Le paragraphe 26 de l’OG, particulièrement pertinent pour les droits économiques, sociaux et culturels, stipule que, conformément à l’obligation de protéger la vie, les États doivent prendre les mesures appropriées pour faire face aux conditions générales de la société susceptibles d’empêcher les individus d’exercer leur droit de vivre dignement, y compris la privation des terres, des territoires et des ressources pour les peuples autochtones, la prévalence de maladies potentiellement mortelles, la faim et la malnutrition généralisées, l’extrême pauvreté et l’itinérance.Le paragraphe 26 précise en outre que les États doivent fournir des biens et services essentiels tels que la nourriture, l’eau, le logement, les soins de santé, l’électricité et l’assainissement, et prendre des mesures positives pour promouvoir et faciliter des conditions générales adéquates telles que le renforcement des services efficaces de santé d’urgence et des programmes de logement social.

Remarquablement, l’OG n’inclut pas le libellé proposé dans un précédent projet visant à empêcher que les demandes relatives aux « conditions générales de la société » (étroitement liées aux DESC) soient examinées dans le cadre du mécanisme de plaintes individuelles du PF-PIDCP.Ce changement de rédaction a été soutenu par le plaidoyer du SRAC, d’autres membres du GTLS et des partenaires.
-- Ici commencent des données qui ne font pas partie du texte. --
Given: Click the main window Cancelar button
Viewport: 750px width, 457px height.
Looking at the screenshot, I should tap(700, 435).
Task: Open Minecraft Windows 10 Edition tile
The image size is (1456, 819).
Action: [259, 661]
La suppression de la formulation précédente renforce l’accès à la justice pour les victimes de violations de DESC, puisque l’admissibilité des demandes individuelles liées à des violations systémiques n’est plus limitée.
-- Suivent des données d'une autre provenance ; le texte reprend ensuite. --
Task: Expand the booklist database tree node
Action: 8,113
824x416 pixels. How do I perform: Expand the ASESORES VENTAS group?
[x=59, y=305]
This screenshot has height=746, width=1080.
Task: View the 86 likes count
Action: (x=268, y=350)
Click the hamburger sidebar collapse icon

Jurisprudence relative au droit à la vie

Dans le même ordre d’idées, le CDH a également rendu une décision en août dernier dans l’affaire Nell Touissant c. Canada, dans laquelle il a constaté qu’en refusant l’accès aux services essentiels de santé à Mme Toussaint en raison de son statut de migrant en situation irrégulière, entraînant des préjudices potentiellement mortels, le Canada a violé son droit à la vie. Le SRAC était un coreprésentant du demandeur et les membres du Réseau-DESC ont soumis une opinion juridique conjointe sur cette affaire au Comité. Cette décision, qui adopte une interprétation progressive du droit à la vie similaire à l’OG 36, fournit également des orientations essentielles aux États concernant leurs obligations découlant du droit à la vie.

Pourquoi l’OG 36 est-elle importante?

Les observations générales des organes de traités des Nations Unies fournissent des orientations pour l’interprétation des droits internationaux des droits humains et aident les États à mettre en œuvre les obligations conventionnelles. Le CDH n’a pas publié d’observation générale sur le droit à la vie depuis plus de 30 ans et l’OG 36 remplace les OG 6 et 14 adoptées en 1982 et 1984 respectivement. La nouvelle OG met donc à jour le cadre normatif sur le droit à la vie, démontrant ainsi la nature évolutive des droits.
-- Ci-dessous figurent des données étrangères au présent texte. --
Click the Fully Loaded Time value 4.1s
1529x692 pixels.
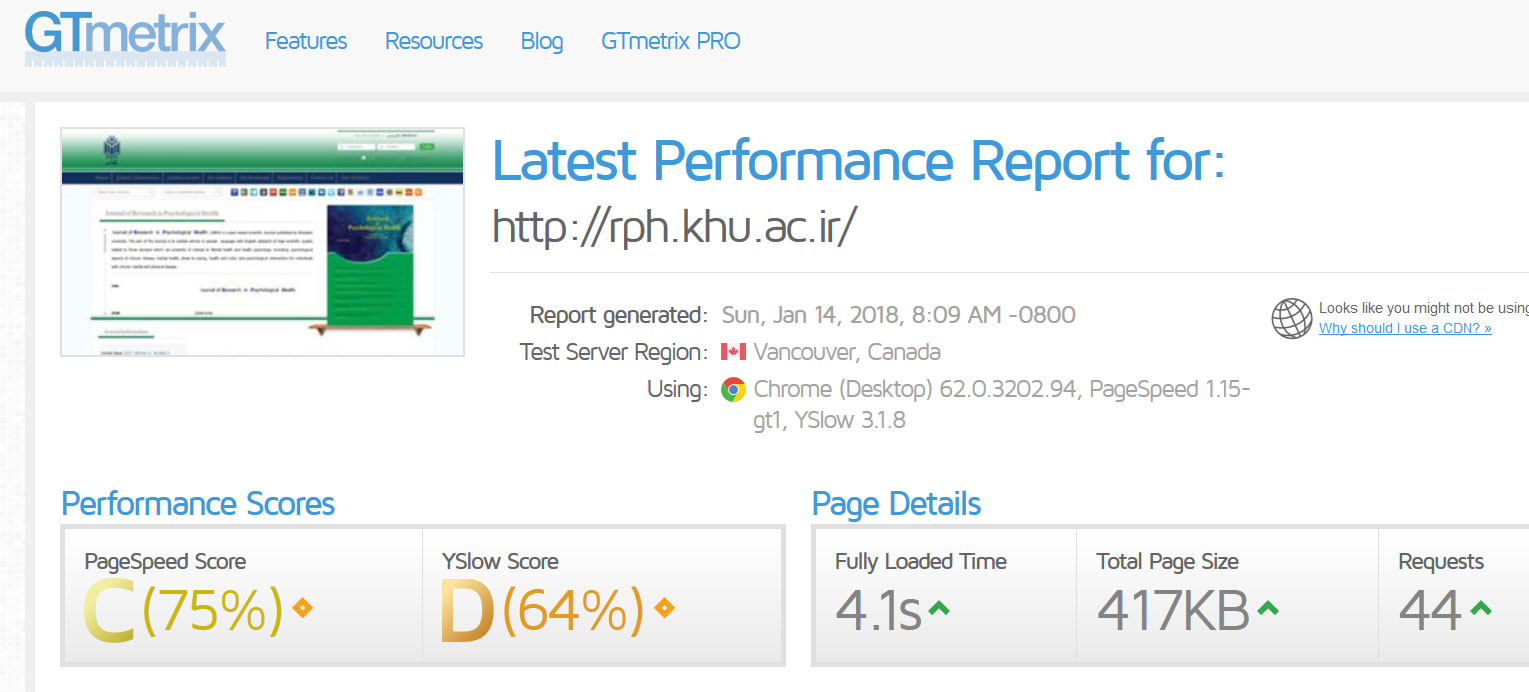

L’OG 36 renforce clairement la capacité de contester les violations structurelles du droit à la vie résultant de violations des droits économiques, sociaux et culturels, et met fortement l’accent sur l’indivisibilité et l’interdépendance des droits.Cela montre à quel point la participation active de la société civile au processus de développement normatif est essentielle pour renforcer la protection des droits humains et pour fonder l’évolution des normes dans les expériences vécues par les populations du monde entier, notamment les plus marginalisées.

À présent, il sera important que la société civile se mobilise afin de mieux faire connaître l’OG 36, ainsi que d’élaborer des stratégies et de renforcer les capacités sur la manière d’utiliser ces orientations afin de maximiser l’impact de l’OG 36.